__WRITTEN REQUEST__
Show every line in the records below that contains the string "Expand". The match is case-sensitive.

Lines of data
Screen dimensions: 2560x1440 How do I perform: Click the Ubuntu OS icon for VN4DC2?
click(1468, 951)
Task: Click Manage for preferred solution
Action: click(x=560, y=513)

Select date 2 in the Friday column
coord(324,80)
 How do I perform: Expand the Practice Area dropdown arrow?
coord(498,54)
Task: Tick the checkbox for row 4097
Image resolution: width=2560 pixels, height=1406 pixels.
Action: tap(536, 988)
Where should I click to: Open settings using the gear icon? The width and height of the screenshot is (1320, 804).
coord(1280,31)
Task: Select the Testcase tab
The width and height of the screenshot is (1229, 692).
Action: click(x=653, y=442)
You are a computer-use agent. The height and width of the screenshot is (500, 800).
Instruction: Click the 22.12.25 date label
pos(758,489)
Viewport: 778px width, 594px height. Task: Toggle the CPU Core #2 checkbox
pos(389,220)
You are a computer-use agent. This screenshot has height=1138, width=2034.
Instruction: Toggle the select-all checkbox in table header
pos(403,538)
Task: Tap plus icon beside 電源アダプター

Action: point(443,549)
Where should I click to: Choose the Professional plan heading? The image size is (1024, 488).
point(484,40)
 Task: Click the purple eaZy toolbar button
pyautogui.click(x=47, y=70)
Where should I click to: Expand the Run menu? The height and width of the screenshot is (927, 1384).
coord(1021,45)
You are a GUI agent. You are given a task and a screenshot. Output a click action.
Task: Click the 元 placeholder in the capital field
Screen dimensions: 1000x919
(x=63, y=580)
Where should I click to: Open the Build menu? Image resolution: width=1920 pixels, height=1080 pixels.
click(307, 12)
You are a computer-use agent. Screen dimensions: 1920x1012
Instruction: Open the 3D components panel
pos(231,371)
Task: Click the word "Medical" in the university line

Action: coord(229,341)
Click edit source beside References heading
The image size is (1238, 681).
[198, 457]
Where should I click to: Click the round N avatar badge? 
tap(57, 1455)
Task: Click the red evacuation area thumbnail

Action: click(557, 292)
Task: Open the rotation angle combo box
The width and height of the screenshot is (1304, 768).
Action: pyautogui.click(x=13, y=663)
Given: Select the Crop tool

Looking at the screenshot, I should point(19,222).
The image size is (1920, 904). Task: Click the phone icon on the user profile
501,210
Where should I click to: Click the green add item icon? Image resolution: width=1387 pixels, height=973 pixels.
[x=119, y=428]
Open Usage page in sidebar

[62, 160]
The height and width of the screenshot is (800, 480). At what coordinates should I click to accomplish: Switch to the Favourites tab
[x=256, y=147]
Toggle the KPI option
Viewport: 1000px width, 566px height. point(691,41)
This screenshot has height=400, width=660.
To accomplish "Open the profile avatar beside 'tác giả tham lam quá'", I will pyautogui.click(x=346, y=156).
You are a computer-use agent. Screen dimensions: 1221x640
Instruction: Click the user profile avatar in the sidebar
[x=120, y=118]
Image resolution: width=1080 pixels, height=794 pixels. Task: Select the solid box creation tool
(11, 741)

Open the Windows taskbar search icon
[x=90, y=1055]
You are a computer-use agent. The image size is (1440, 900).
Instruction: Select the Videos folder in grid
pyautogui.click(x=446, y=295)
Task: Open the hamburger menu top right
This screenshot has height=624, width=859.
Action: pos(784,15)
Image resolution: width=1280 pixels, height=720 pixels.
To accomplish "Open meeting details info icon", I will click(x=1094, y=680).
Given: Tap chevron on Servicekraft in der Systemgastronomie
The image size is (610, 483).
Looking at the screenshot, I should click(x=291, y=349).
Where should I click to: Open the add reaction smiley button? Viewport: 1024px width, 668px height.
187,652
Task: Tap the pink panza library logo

__EXPECTED OUTPUT__
 How do I perform: Expand the Practice Area dropdown arrow?
Where should I click to: Expand the Run menu? The height and width of the screenshot is (927, 1384).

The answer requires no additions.